Nothing he’s spewing registers in my brain as I look at him.

Him. Nash. Telling stories like he used to all those years ago.

Even if the air wasn’t thick enough to cut with a knife and I wasn’t buttoned up in a flannel body bag, I’d be sweating.

A horse-drawn buggy clods down the street and pauses next to us, Chucktown Wagon Tours written in an elegant script on the side.

The blond woman standing at the front holding the reins smiles wide at Nash, clicking her tongue at the horse before saying to the people in the wagon, “For those of y’all who prefer wearing yourselves out on vacation, Mr. Fletcher here’s the man for the job. ”

Nash chuckles and gestures to the woman. “Folks, don’t listen to Miss Emma, she’s leaving out the snacks and drinks you’d miss out on.” He blows into his harmonica, and it lifts the hair on the back of my neck. “And live entertainment.”

“Hope y’all brought your earplugs.” Emma’s smile widens as she gently slaps the reins. “See you later, Nashy.”

Her Nashy makes me pause—that’s a term of endearment if there ever was one.

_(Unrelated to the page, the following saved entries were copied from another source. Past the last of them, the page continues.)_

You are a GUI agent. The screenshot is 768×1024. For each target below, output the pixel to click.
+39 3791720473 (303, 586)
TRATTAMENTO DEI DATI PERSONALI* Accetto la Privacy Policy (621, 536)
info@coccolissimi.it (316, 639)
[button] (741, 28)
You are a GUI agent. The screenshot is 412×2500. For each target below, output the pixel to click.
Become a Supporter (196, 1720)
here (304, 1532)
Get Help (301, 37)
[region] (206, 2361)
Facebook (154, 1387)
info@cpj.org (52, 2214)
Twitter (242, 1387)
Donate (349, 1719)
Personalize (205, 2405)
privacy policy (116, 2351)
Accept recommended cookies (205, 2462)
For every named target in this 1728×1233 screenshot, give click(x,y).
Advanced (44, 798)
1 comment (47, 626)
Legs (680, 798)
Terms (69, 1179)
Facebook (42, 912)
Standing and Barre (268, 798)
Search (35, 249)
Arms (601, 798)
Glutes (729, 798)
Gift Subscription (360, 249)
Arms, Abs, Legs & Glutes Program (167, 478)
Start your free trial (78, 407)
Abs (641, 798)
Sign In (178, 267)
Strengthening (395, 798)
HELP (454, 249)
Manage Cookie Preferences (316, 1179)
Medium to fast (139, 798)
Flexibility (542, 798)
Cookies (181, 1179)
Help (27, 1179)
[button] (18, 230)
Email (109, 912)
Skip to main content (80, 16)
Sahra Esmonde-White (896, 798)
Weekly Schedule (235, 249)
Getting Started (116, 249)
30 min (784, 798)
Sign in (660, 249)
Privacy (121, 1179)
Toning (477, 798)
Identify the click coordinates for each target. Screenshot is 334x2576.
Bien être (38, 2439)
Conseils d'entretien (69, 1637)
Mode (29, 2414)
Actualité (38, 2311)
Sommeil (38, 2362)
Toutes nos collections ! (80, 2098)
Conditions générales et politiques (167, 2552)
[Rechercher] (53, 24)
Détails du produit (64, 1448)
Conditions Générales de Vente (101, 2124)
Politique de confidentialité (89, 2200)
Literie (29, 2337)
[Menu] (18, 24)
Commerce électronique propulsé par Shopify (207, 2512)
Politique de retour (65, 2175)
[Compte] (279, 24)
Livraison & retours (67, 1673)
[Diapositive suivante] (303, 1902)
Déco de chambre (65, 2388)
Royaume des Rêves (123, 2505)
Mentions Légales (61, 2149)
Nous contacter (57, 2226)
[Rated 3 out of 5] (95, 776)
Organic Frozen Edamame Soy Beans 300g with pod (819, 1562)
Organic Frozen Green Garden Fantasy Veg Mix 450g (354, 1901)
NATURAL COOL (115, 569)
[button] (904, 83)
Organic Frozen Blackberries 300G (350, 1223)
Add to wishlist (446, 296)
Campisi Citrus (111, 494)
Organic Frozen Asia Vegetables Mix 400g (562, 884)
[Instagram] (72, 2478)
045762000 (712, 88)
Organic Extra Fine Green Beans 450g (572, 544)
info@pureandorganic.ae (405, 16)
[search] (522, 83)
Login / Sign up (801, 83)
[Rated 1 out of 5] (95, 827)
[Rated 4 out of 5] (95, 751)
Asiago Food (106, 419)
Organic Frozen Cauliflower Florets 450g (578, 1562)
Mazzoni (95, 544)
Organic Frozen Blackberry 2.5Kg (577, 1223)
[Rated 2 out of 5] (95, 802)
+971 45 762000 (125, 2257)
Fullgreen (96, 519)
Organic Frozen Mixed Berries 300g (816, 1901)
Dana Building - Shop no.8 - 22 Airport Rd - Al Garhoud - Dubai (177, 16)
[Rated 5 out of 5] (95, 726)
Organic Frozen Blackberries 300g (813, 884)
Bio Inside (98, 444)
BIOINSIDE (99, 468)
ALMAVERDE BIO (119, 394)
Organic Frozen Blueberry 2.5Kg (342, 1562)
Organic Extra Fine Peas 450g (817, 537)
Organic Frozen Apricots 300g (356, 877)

But it’s his response of “I’m sure you will” that turns my spine to stone. They know each other beyond passing through these historic streets. Intimately.

Good for them—great even. He should be with someone. I’m with someone. I love someone. I love someone so much I’m marrying them.

I wonder if he loves her, I think.

Only I don’t think it, I say it, because Cap says, “Thought he was infuriating?”

“He is.” I clear my throat, watching the buggy—mostly Emma—the entire time they clod away.

She’s spewing facts and smiling, and the people in the carriage laugh.

Her skin is dewy from the humidity in a way that makes her cute and my mortal enemy.

“I feel bad for her is all. She must not realize what he is yet.”

I wonder how they met and how long they’ve been together.

A poke at the rim of my hat and a crotchety “We going?” drags my attention away from her.

“Sorry,” I mumble.

“This ale house dates back to the early 1800s,” Nash says, opening a door at a restaurant as we approach. “We’ll taste a local brew from over on John’s Island and have one of my favorite southern snacks.”

I tuck my chin as I pass him. This isn’t roadside service like the last stop; we’re going inside.

At a cluster of reserved tables, I beeline to the farthest in the back, knocking Cap into chairs and tables, making him swear as I go. A family of four snags it before I can.

Dammit.

The only seats are up front . . . where Nash is standing.

“For those of you not from the South,” Nash explains as a server comes around with small glasses of beer and paper baskets. “You are looking at the official State Snack Food of South Carolina, and one of my favorite treats, the boiled peanut.”

The kids from the family of four gag at the notion of such a food, clearly from anywhere but the South. I’d laugh if anything was funny.